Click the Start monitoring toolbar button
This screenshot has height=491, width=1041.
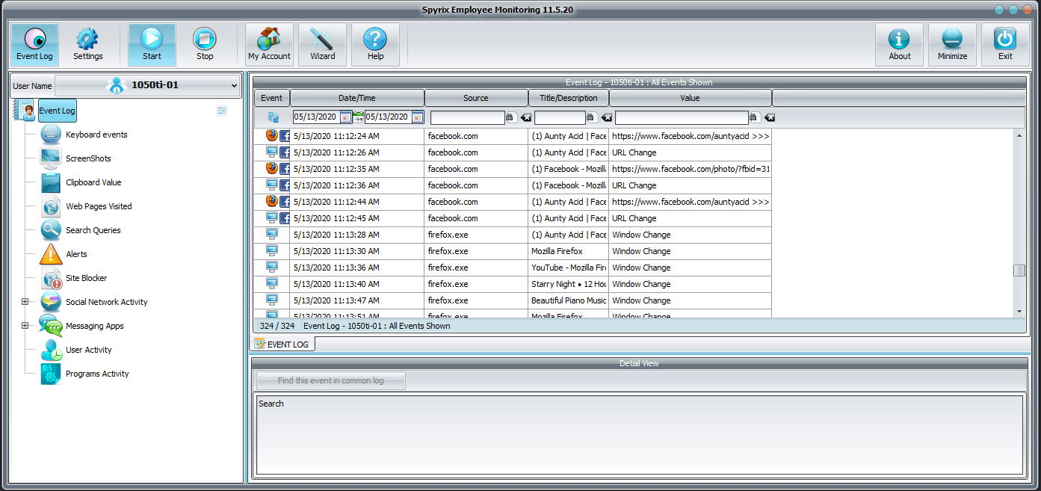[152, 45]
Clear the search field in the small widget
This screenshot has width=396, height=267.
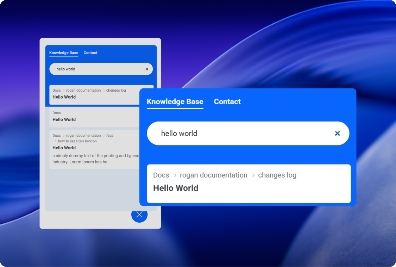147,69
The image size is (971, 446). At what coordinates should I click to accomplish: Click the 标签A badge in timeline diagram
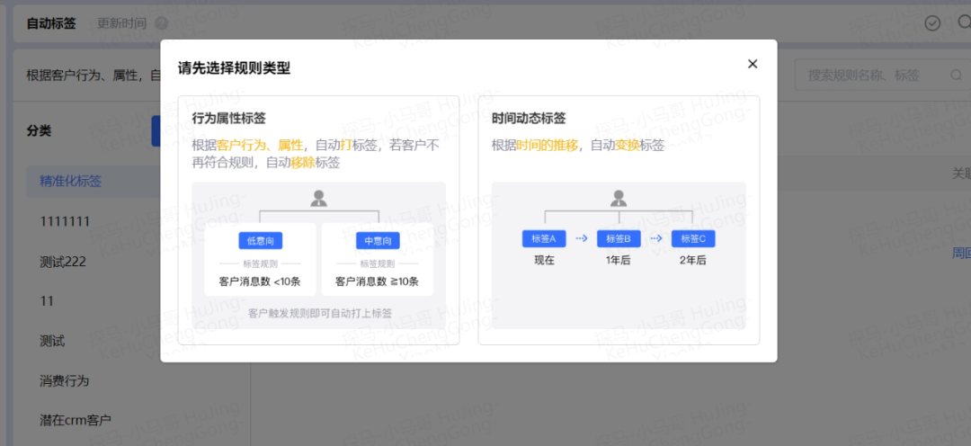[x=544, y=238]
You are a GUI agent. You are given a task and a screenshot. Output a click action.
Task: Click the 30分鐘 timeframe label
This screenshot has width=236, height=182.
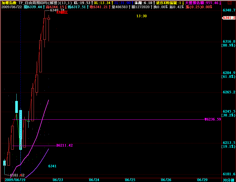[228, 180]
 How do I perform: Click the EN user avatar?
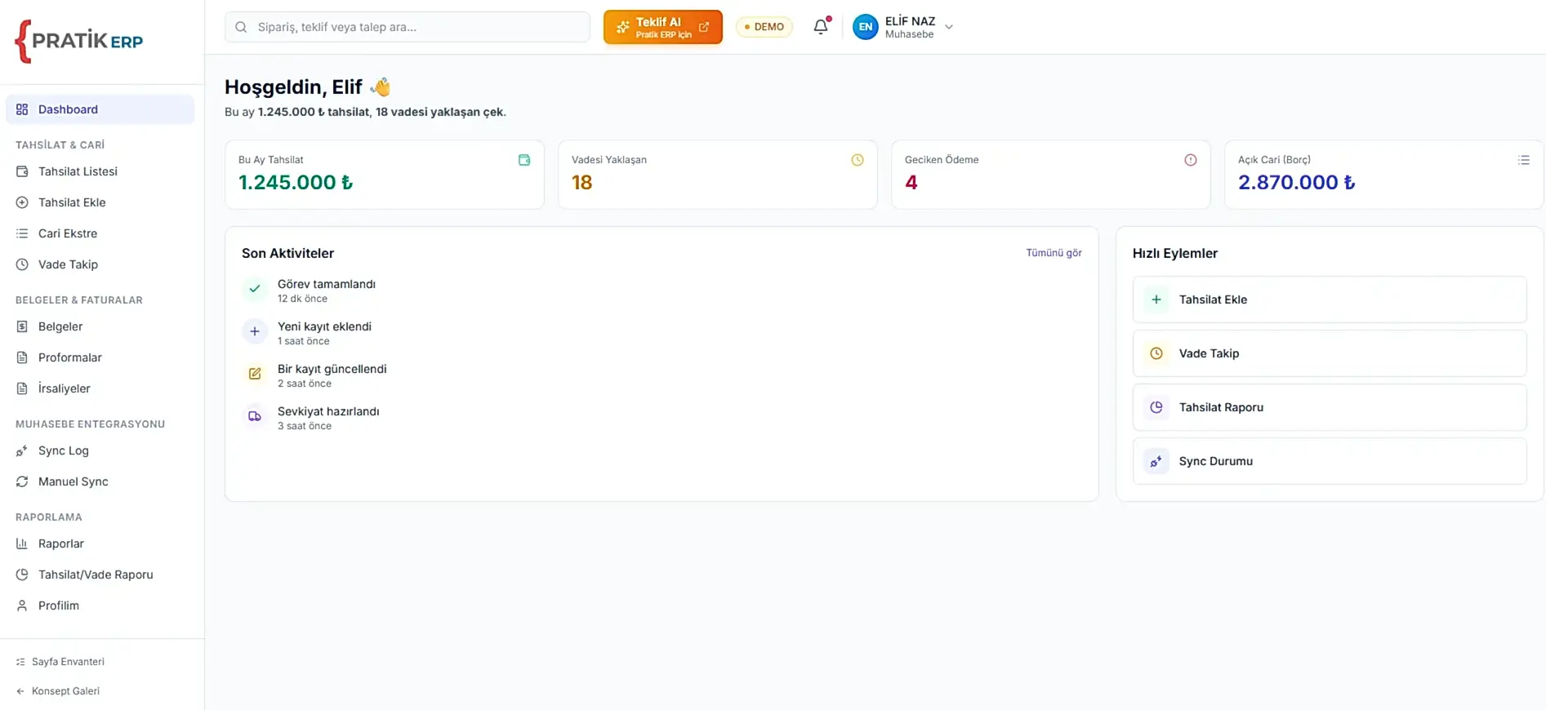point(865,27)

········

WHAT TO WORK ON ▸
The data above must be written out again without alteration, and the pictures in them must be excluded.

OUTPUT ▸
Click the Start monitoring toolbar button
This screenshot has height=491, width=1041.
[152, 45]
Clear the search field in the small widget
This screenshot has width=396, height=267.
147,69
The image size is (971, 446). At what coordinates should I click to accomplish: Click the 标签A badge in timeline diagram
[x=544, y=238]
You are a GUI agent. You are given a task and a screenshot. Output a click action.
Task: Click the 30分鐘 timeframe label
This screenshot has width=236, height=182.
[228, 180]
 How do I perform: Click the EN user avatar?
point(865,27)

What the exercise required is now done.